グイッと強い力に引っ張られ、一瞬の内に暗闇に包まれました。
ティエリーと繋いだ手に力が入り、ティエリーも一緒に引っ張られ暗闇に包まれています。
「リーゼ!!」
「ティエリー!!」
お互いの名を呼び、繋いだ手を手繰り寄せ抱き合いました。
ドサッと床に倒れ込んだ様な衝撃を感じましたが、痛くはありませんでした。
ティエリーがクッションがわりに衝撃を受け止めてくれた様です。
暗闇にぼんやりと蝋燭の光が浮かび上がり、周りに銀色の物がズラリと並んでいるのが見えます。

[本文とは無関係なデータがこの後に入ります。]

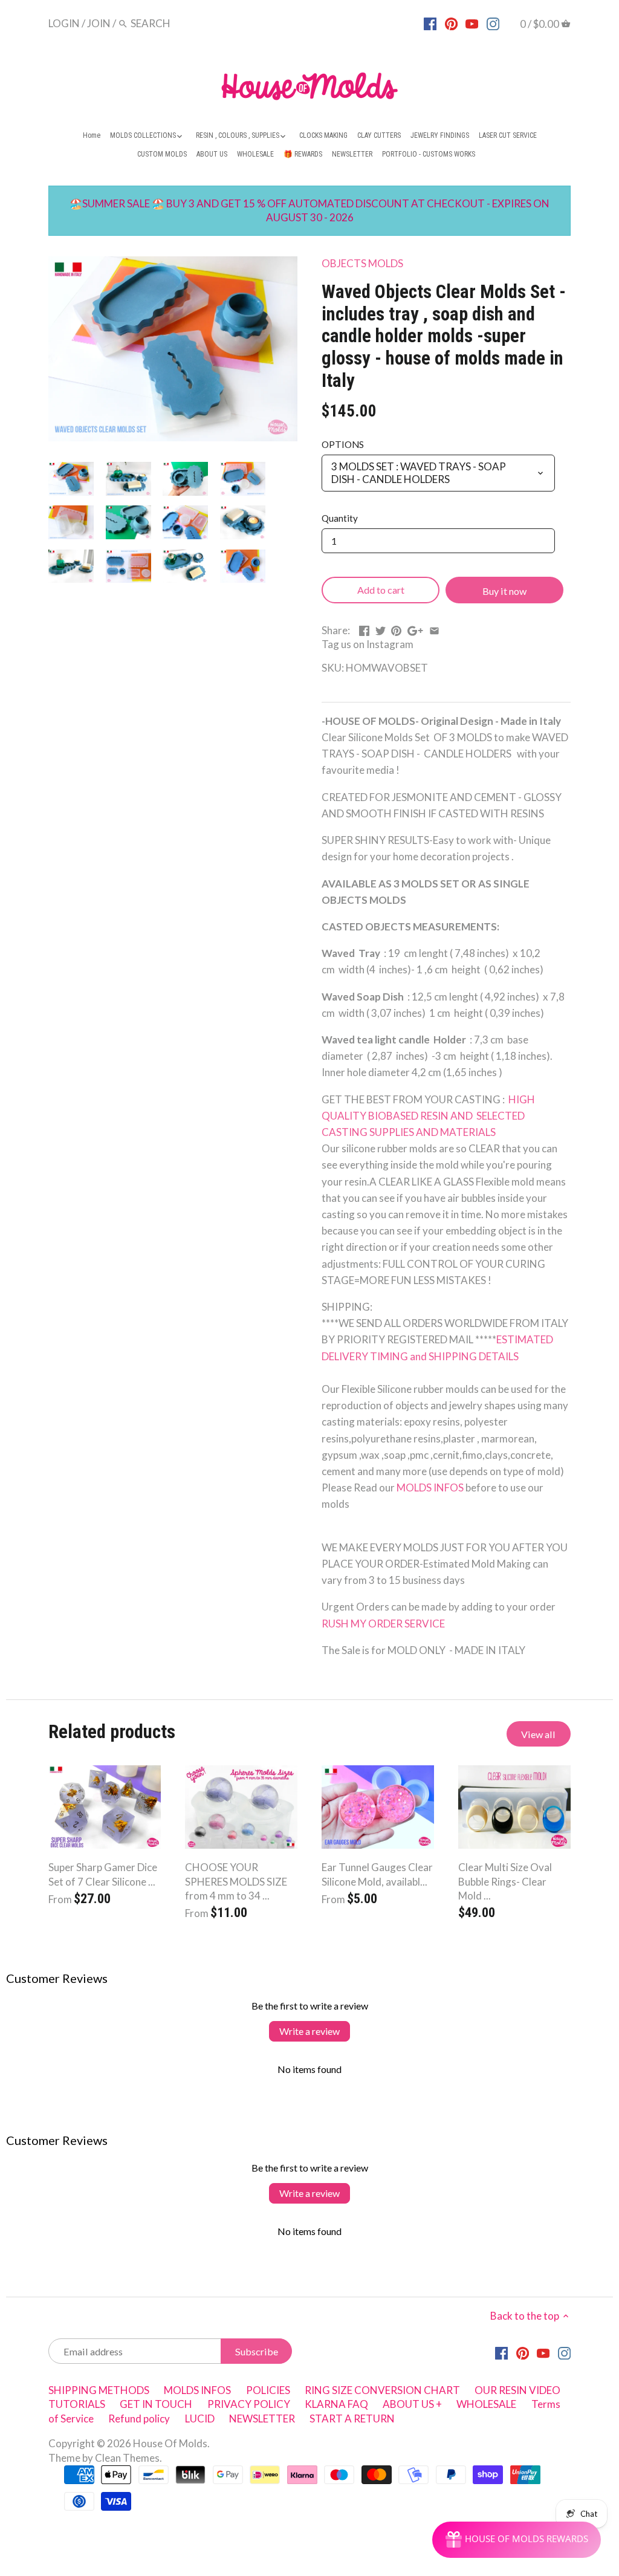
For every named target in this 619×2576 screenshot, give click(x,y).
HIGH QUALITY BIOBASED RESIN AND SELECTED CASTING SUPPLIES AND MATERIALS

目を凝らすとここは分厚いカーテンで閉め切られた部屋の中で、銀色の物は甲冑である事が分かりました。
「このっ!役立たず!!」
ビシッと何かを殴る音が聞こえてその方向を見ると、人影が2人揺らめいていました。
ティエリーは私を自分の背後に移動させ、立ち上がりました。
「いったい何のつもりだ?自分達が何をしているのか分かっているのか?」
冷たい声でティエリーが2人に向かって言いました。
気付いた2人は近付いて来ます。
蝋燭の光で顔が照らされ、1人は見た事のない男、もう1人はヴィヴィアンヌ様である事が分かりました。